Entretien Par Jéremie Szpirglas, le 23/12/2013


En ce début d’année 2014, l’Ensemble intercontemporain accueille une invitée de marque, Susan Graham, pour une tournée du 11 au 16 janvier qui passera par Amsterdam, Paris et Anvers. La célèbre mezzo-soprano chantera les Lieder eines fahrenden Gesellen de Gustav Mahler et le Lied der Waldtaube d’Arnold Schönberg. Elle nous livre ses impressions et réflexions sur ce programme hanté par l’héritage wagnérien.
Cette tournée sera votre première collaboration avec l’Ensemble intercontemporain ?

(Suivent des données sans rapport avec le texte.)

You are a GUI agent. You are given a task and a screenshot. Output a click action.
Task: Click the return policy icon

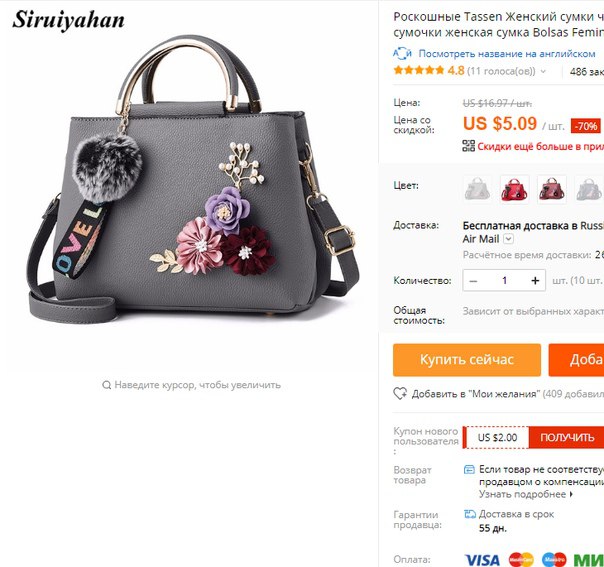(x=469, y=469)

Je suis très enthousiaste à l’idée de travailler avec l’Ensemble intercontemporain, qui a derrière lui une histoire si prestigieuse, depuis Pierre Boulez jusqu’à aujourd’hui. En outre, je travaille fréquemment avec Pablo Heras-Casado, l’alliance des deux me fait donc très plaisir. Surtout dans ce répertoire.
Avec les Gurrelieder d’Arnold Schoenberg et les Lieder eines fahrenden Gesellen de Gustav Mahler, une figure musicale semble dominer ce programme, sans y être concrètement présente : celle de Richard Wagner…
Je n’ai jamais chanté Wagner ! Et je ne sais pas si j’en chanterai un jour : c’est d’ailleurs l’un de mes rêves. Peut-être ce programme sera-t-il un tour de chauffe pour m’attaquer ensuite à Wagner ? Si je m’en sors bien, et notamment dans le Schoenberg, je pourrai peut-être envisager de chanter Kundry — j’ai en effet le sentiment que les Gurrelieder ne sont pas sans présenter quelques similitudes avec ce rôle de Parsifal.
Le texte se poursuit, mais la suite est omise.